Corrections/retractions just about never receive the same attention as the initial media detonation on such sensational stories, but I'm a little surprised more outlets did not take advanatge of the two posts from the AP on this to correct the record or at least walk back their stories a little, particularly someone like Mary Elizabeth Williams at Salon who wrote several scorching pieces on this topic. Perhaps she feels, as others must, that they don't share in culpability for spreading a false narrative because they relied on the reporting of others or that they added enough qualifiers or...I don't know what, but even opinion writers are required to have their facts straight. It seems to me some clarification or at least an explanation of why they don't feel a correction is warranted would be the least they could do. She has moved on to the exploits of drunken minor celebrities...

David Smith
9 years 9 months ago
Corrections are almost useless. They serve, I suppose, mostly as legal cover. Since they're rarely published conspicuously on the front page but tucked away elsewhere, few people who read the original stories will see or learn of them. This is especially problematical when, as in this instance, the original story amounts to an attack on a person or an organization. I wonder whether the need for corrections in the news is increasing, as news organizations cut corners in an attempt to stay financially viable. If so - and that seems likely - there are at least two unfortunate consequences: more misinformation is spread, and the credibility of news organizations suffers, leading, no doubt, to a further drop in paid circulation and, probably, even more errors.
Rory Connor
9 years 8 months ago
The following extract from an article in the Sunday Independent by Dr Maurice Gueret, editor of the "Irish Medical Directory" should finally dispose of the "babies bodies in a septic tank" obscenity: http://www.independent.ie/opinion/comment/we-need-less-outrage-and-more-home-truths-about-tuam-30380889.html
The sight of politicians calling for declaration of crime scenes and a newspaper arranging radar examination of a graveyard does little to bring clarity to a complicated story. It was no secret that many children died young, especially in the 1920s and 1930s.
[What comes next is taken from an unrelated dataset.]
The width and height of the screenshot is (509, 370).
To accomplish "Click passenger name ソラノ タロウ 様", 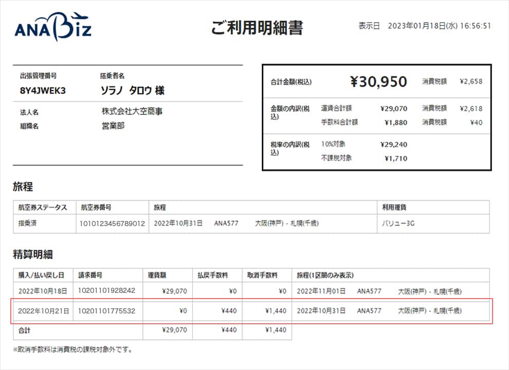I will [x=133, y=90].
They were dying all over Ireland from infectious diseases. Principal causes were TB, dysentery, diphtheria, meningitis, bacterial pneumonia, and complications of measles and polio. This was the pre-antibiotic era. You were considered lucky if all your children lived to adulthood. Every year, the Galway Health Board would advertise a public contract in local newspapers for a supply of coffins to its Tuam children's home. They were to be made of white deal, one-inch thick, and supplied in three different sizes. Specifications included electro-brassed grips, breastplate and crucifixes. It was no state secret that orphanages that looked after large numbers of vulnerable children, most under the age of five, had higher death rates than the community at large.
[My Emphasis} When the official tribunal produces its Report in a year or so, I predict that it will ignore the false atrocity stories in favour of a swinging denunciation of our grandparents "repressive" attitudes to unmarried mothers. Thus the journalists responsible for the current libel will feel virtuous and vindicated!